-------- DATA FOR REVIEW
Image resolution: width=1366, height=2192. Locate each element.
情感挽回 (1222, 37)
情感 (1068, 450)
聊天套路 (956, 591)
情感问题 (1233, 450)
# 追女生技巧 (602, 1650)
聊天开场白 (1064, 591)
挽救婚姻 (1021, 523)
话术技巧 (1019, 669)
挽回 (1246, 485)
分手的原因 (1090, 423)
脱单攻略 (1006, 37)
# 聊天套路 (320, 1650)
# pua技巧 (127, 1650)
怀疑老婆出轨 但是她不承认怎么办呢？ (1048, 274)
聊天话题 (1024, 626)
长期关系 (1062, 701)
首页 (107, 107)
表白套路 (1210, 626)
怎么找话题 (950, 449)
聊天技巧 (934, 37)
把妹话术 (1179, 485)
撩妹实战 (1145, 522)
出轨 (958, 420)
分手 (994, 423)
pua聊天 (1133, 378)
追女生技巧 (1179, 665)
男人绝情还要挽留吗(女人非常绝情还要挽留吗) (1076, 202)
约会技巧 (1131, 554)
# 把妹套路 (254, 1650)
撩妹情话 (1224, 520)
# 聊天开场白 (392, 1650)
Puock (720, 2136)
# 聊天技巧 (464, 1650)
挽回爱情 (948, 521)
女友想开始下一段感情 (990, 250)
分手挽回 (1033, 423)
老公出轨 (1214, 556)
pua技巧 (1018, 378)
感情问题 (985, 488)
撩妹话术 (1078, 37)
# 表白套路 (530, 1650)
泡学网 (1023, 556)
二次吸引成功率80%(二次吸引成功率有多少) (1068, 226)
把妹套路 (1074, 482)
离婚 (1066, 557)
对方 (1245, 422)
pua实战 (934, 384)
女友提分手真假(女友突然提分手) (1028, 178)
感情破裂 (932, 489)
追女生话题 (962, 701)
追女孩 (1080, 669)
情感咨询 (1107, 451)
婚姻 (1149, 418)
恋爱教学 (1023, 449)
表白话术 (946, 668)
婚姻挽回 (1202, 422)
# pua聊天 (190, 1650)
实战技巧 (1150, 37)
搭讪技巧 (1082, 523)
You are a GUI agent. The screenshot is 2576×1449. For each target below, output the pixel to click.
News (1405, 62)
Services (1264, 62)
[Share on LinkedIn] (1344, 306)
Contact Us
----------------
Every line of the data above is to be copied out exactly.

Image resolution: width=1366, height=2192. Locate each element.
情感挽回 (1222, 37)
情感 (1068, 450)
聊天套路 (956, 591)
情感问题 (1233, 450)
# 追女生技巧 (602, 1650)
聊天开场白 (1064, 591)
挽救婚姻 (1021, 523)
话术技巧 (1019, 669)
挽回 (1246, 485)
分手的原因 (1090, 423)
脱单攻略 (1006, 37)
# 聊天套路 (320, 1650)
# pua技巧 (127, 1650)
怀疑老婆出轨 但是她不承认怎么办呢？ (1048, 274)
聊天话题 (1024, 626)
长期关系 (1062, 701)
首页 (107, 107)
表白套路 (1210, 626)
怎么找话题 (950, 449)
聊天技巧 (934, 37)
把妹话术 (1179, 485)
撩妹实战 (1145, 522)
出轨 (958, 420)
分手 (994, 423)
pua聊天 (1133, 378)
追女生技巧 (1179, 665)
男人绝情还要挽留吗(女人非常绝情还要挽留吗) (1076, 202)
约会技巧 (1131, 554)
# 把妹套路 (254, 1650)
撩妹情话 (1224, 520)
# 聊天开场白 (392, 1650)
Puock (720, 2136)
# 聊天技巧 (464, 1650)
挽回爱情 (948, 521)
女友想开始下一段感情 (990, 250)
分手挽回 (1033, 423)
老公出轨 (1214, 556)
pua技巧 (1018, 378)
感情问题 (985, 488)
撩妹话术 (1078, 37)
# 表白套路 (530, 1650)
泡学网 (1023, 556)
二次吸引成功率80%(二次吸引成功率有多少) (1068, 226)
把妹套路 (1074, 482)
离婚 (1066, 557)
对方 (1245, 422)
pua实战 (934, 384)
女友提分手真假(女友突然提分手) (1028, 178)
感情破裂 (932, 489)
追女生话题 (962, 701)
追女孩 (1080, 669)
情感咨询 (1107, 451)
婚姻 (1149, 418)
恋爱教学 (1023, 449)
表白话术 (946, 668)
婚姻挽回 (1202, 422)
# pua聊天 (190, 1650)
实战技巧 (1150, 37)
搭讪技巧 (1082, 523)
You are a GUI agent. The screenshot is 2576×1449. For each target below, output the pixel to click.
News (1405, 62)
Services (1264, 62)
[Share on LinkedIn] (1344, 306)
Contact Us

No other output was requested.